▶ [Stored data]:
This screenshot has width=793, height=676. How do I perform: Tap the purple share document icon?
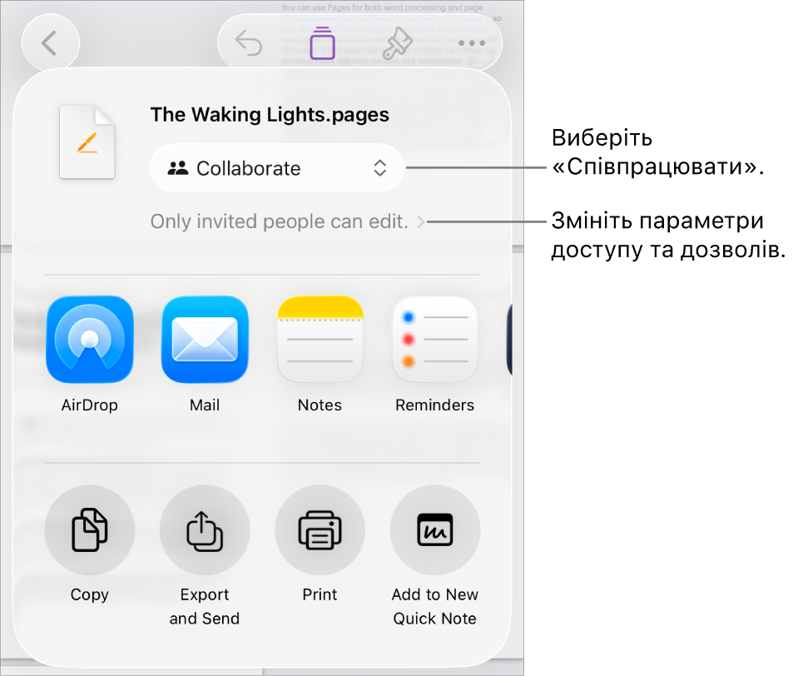(322, 43)
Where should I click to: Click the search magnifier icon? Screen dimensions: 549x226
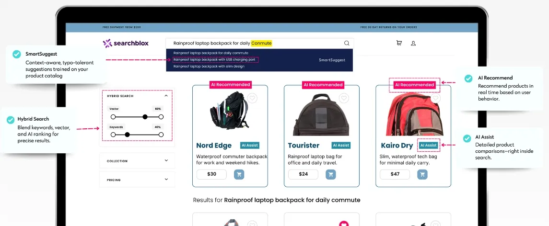click(347, 44)
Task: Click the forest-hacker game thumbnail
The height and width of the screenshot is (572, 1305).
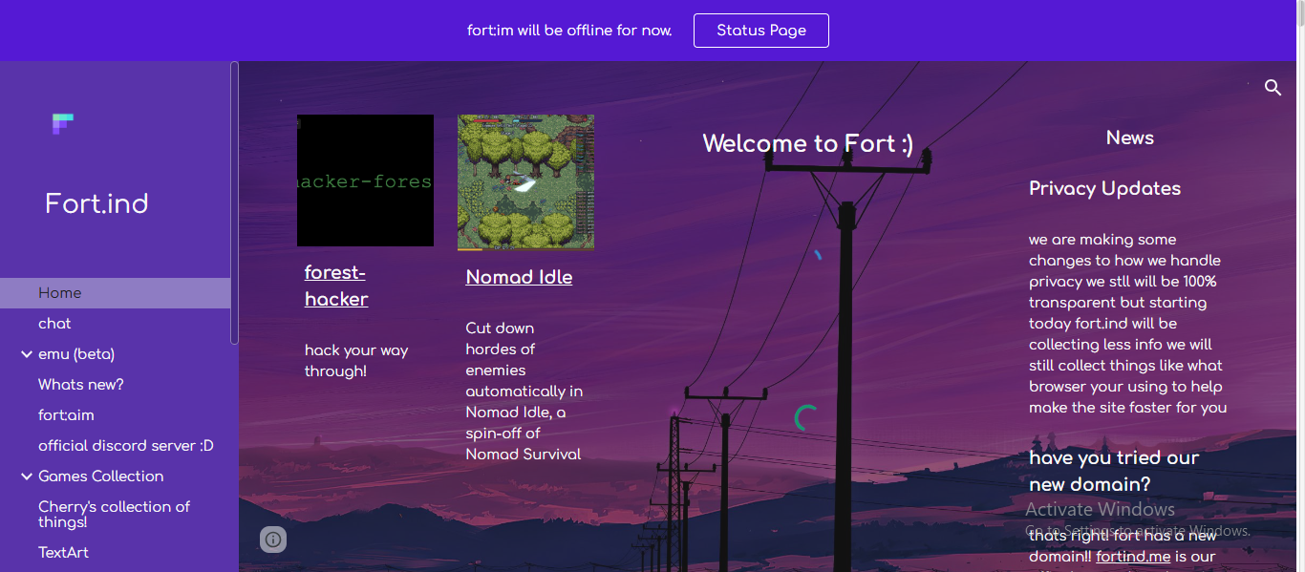Action: pyautogui.click(x=365, y=180)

▶ [Requirement]: Lay out the lines of the entries as a numbered list, skipping blank lines and leaving out the pictures.

▶ [Exercise solution]:
1. This screenshot has width=793, height=676. How do I perform: Tap the purple share document icon?
2. (322, 43)
3. Where should I click to: Click the search magnifier icon? Screen dimensions: 549x226
4. click(347, 44)
5. Task: Click the forest-hacker game thumbnail
6. The height and width of the screenshot is (572, 1305).
7. Action: pyautogui.click(x=365, y=180)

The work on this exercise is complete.